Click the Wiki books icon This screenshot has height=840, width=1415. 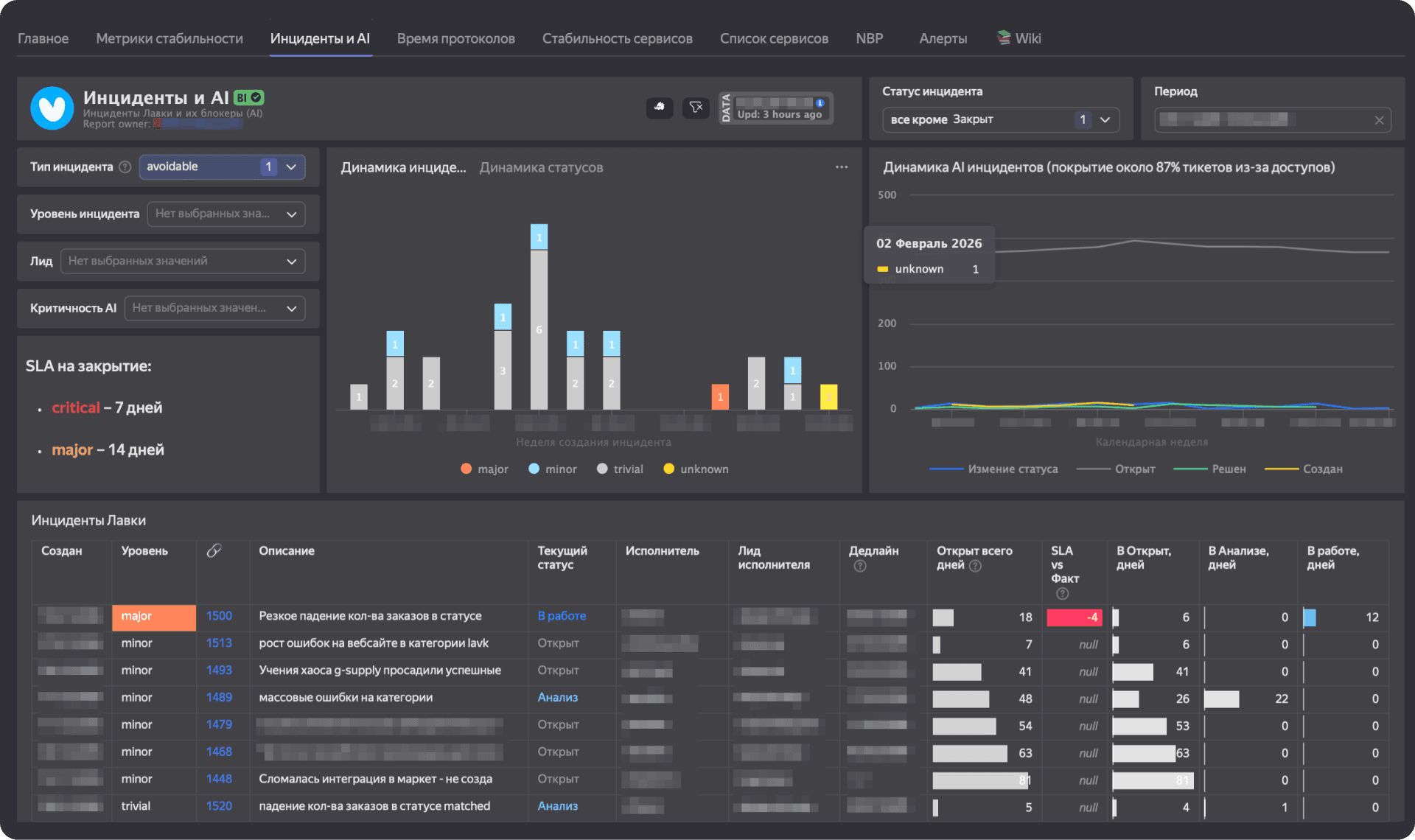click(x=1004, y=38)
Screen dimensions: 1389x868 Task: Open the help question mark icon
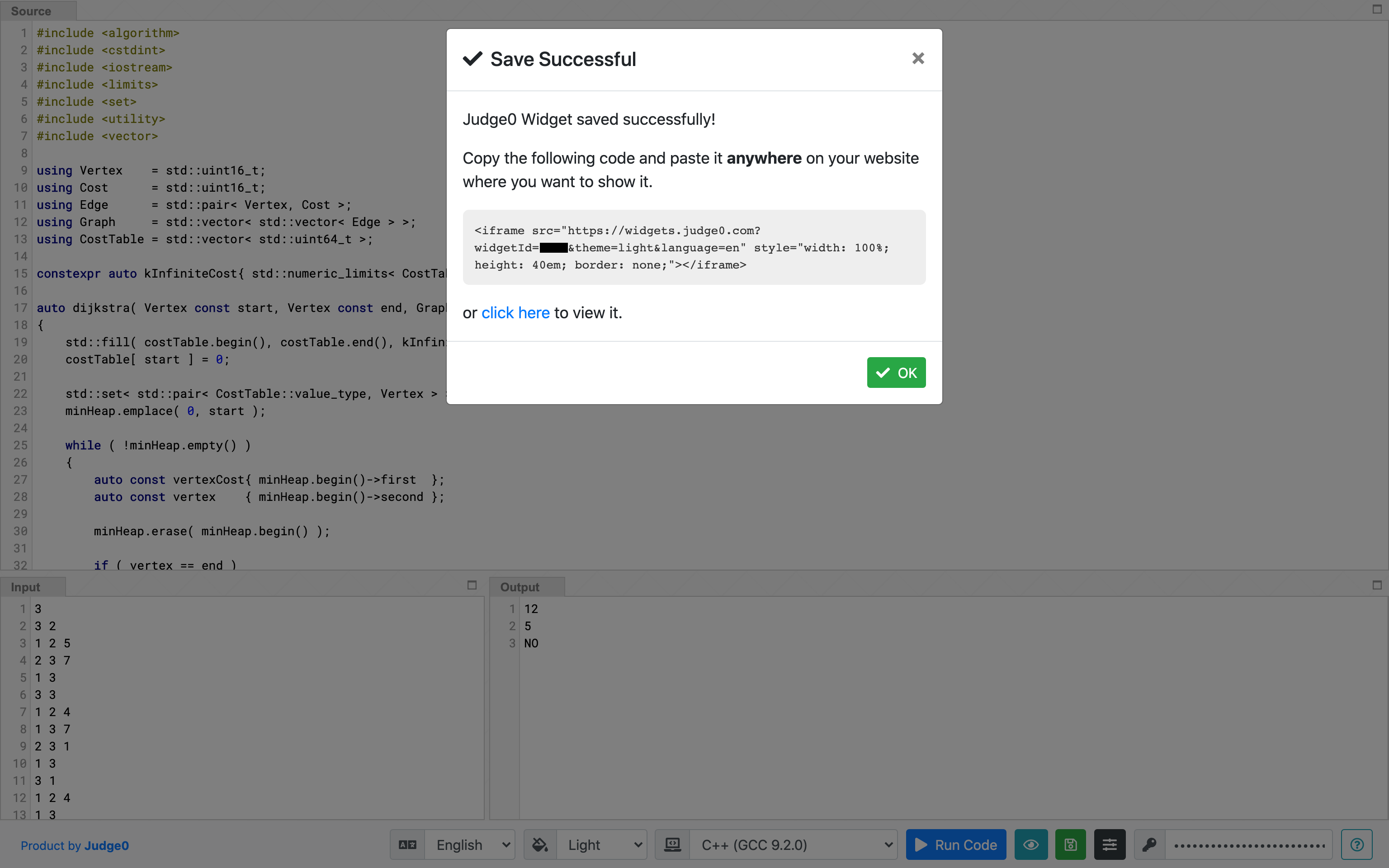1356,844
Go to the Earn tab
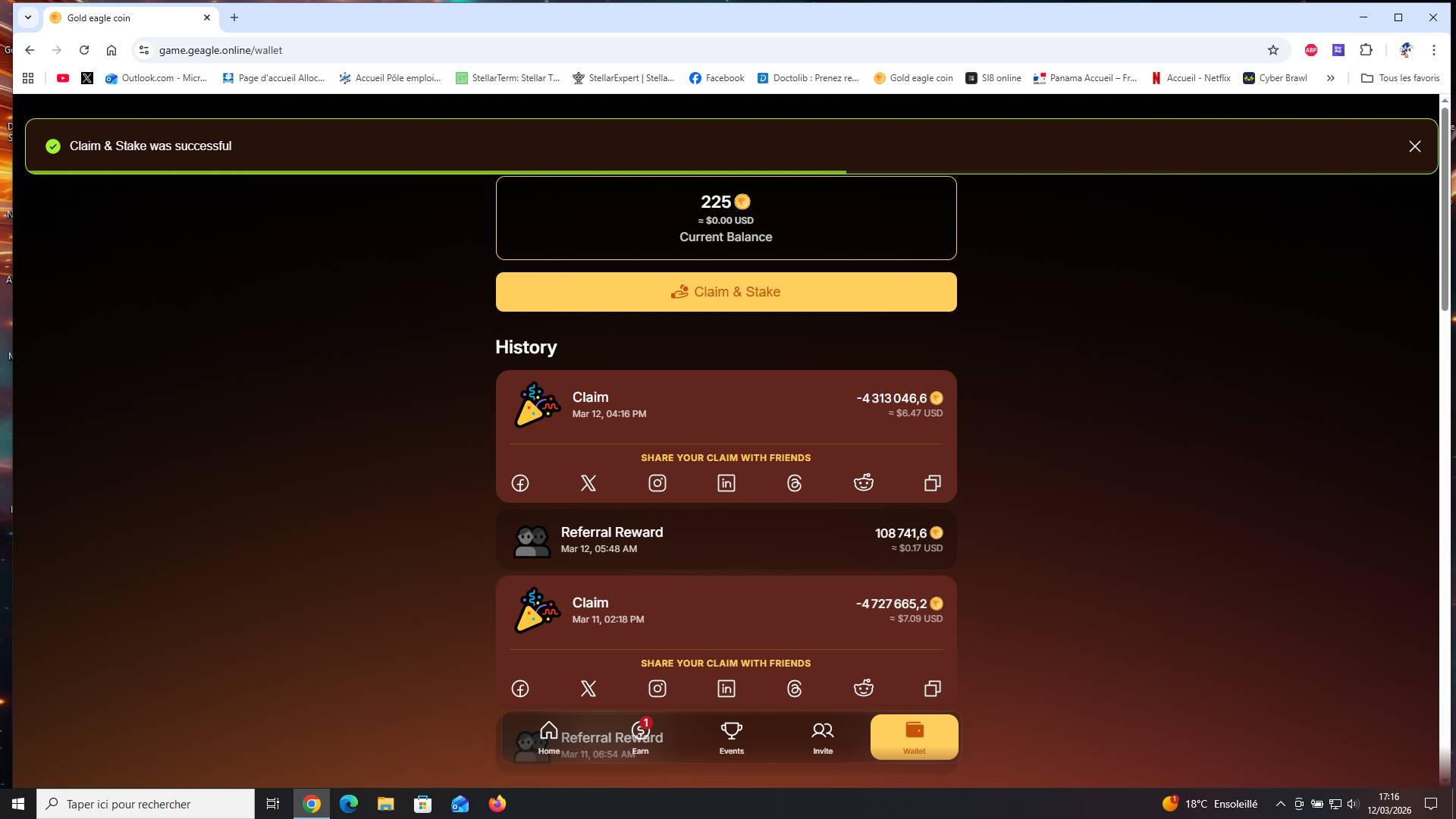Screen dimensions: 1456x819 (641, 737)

============

Prompt:
Leave every picture out and copy precisely the lines from the one containing "Screen dimensions: 1389x868" through the last line of the data above, both ends included.

The answer:
Screen dimensions: 1389x868 Task: Open the help question mark icon
1356,844
Go to the Earn tab
Screen dimensions: 1456x819 (641, 737)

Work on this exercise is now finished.